» Brief
Please restate the records below verbatim, omitting every image they hold.

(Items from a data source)
——————

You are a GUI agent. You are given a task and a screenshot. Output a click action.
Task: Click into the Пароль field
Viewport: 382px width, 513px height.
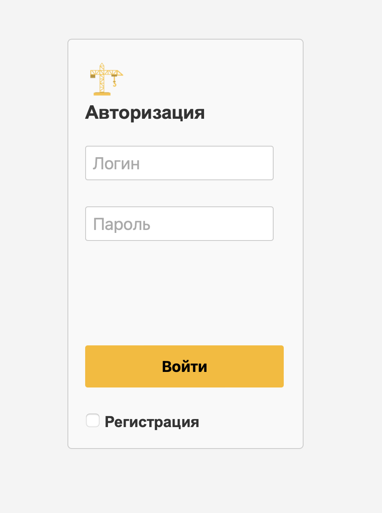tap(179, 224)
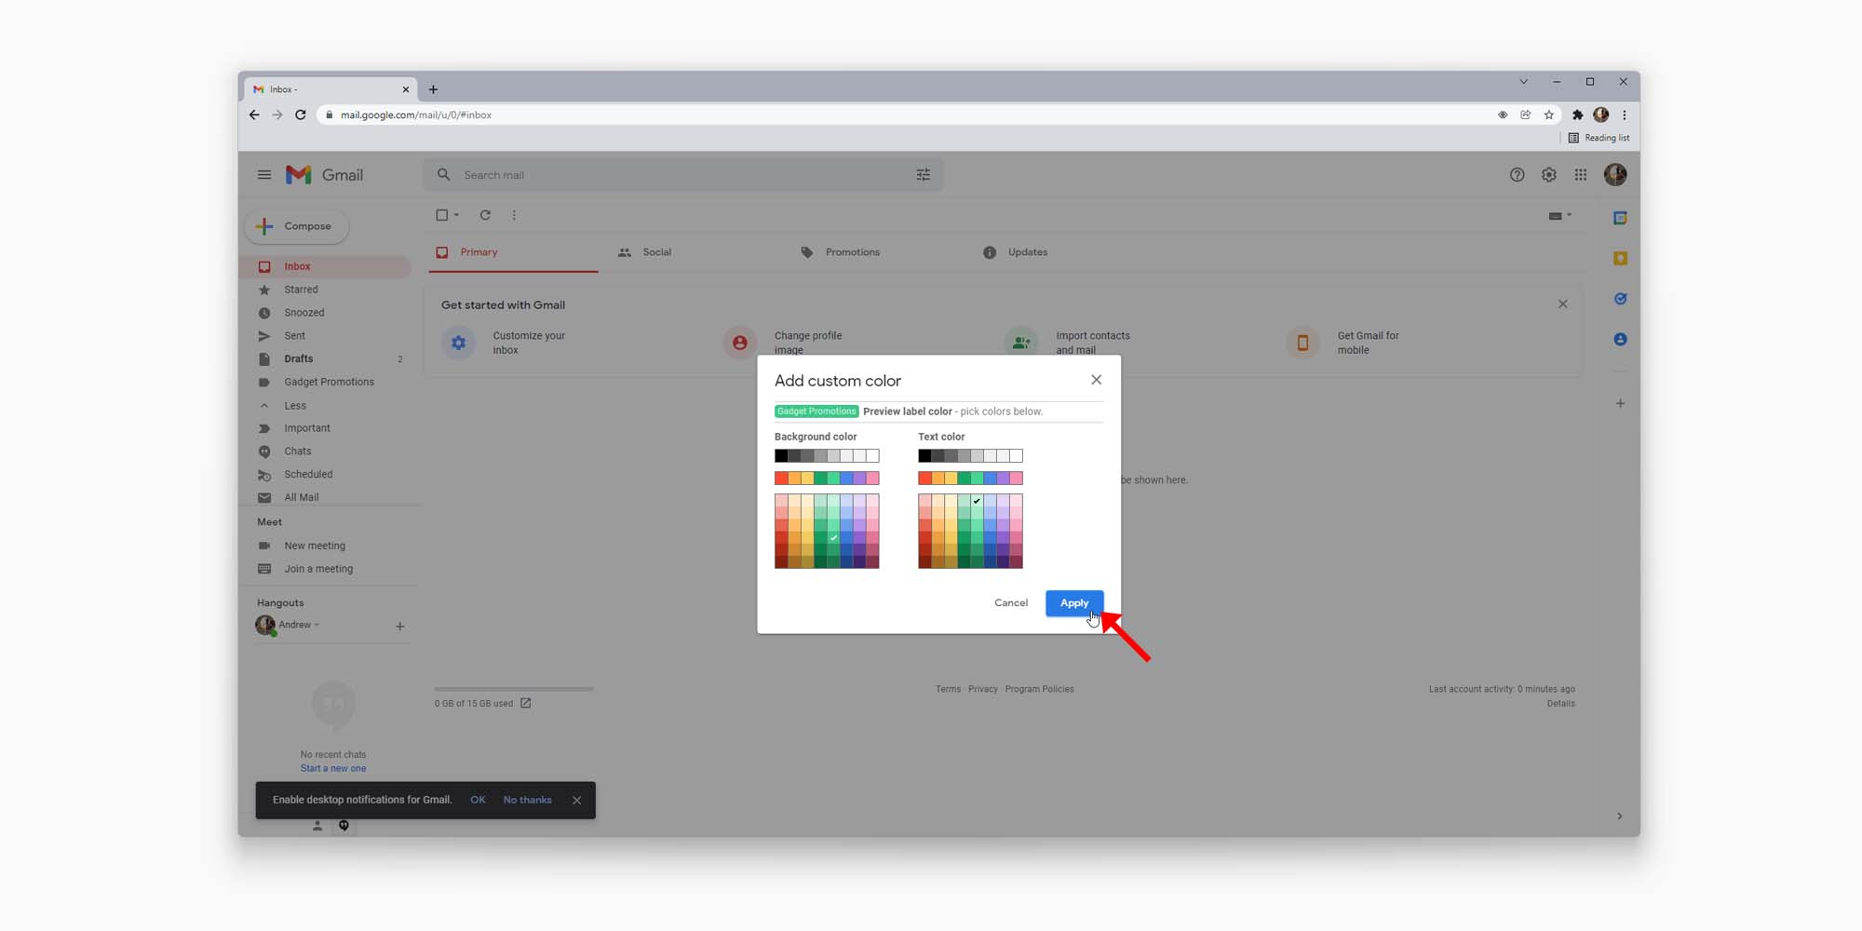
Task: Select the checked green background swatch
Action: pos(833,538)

——————

» Written answer
You are a GUI agent. You are given a task and a screenshot. Output a click action.
Task: Click into the Пароль field
Viewport: 382px width, 513px height.
tap(179, 224)
Task: Select the checked green background swatch
Action: pos(833,538)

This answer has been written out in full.